EXERCISE:
Pull out every line of the records below that contains the string "splice", treating uppercase and lowercase as different.

RECORDS FOR THE TASK:
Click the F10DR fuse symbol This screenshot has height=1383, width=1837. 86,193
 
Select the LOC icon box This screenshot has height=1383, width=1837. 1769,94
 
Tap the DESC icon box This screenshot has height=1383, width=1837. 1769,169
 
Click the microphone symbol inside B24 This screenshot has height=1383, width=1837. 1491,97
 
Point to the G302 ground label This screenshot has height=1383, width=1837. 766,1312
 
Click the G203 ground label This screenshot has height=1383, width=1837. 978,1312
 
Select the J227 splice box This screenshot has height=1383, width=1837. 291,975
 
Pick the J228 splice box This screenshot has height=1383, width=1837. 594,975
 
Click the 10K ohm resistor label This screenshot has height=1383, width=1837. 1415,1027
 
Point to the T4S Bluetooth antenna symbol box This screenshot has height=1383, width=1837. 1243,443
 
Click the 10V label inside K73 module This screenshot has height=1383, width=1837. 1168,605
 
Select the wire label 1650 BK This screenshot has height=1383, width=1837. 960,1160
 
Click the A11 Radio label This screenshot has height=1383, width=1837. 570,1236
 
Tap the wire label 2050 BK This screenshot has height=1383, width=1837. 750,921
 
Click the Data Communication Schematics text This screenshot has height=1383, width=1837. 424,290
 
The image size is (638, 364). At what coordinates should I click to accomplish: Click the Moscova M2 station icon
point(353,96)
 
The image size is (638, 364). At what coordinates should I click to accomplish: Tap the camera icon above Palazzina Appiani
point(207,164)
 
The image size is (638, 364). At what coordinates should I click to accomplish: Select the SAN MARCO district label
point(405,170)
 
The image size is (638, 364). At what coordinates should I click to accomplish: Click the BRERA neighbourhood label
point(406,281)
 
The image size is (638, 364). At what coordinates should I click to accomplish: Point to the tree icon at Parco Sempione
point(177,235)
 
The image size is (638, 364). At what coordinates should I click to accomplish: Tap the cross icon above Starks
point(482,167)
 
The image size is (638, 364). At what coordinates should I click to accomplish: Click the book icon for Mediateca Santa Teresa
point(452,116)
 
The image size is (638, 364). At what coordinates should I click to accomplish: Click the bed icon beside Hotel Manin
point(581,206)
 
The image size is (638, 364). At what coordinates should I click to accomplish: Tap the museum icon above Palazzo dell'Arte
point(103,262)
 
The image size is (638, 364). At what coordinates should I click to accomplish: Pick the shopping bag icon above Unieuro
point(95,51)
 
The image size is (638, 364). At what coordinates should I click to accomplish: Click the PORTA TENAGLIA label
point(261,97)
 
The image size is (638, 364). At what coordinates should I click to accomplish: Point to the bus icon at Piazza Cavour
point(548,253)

THE SOLUTION:
Select the J227 splice box This screenshot has height=1383, width=1837. 291,975
Pick the J228 splice box This screenshot has height=1383, width=1837. 594,975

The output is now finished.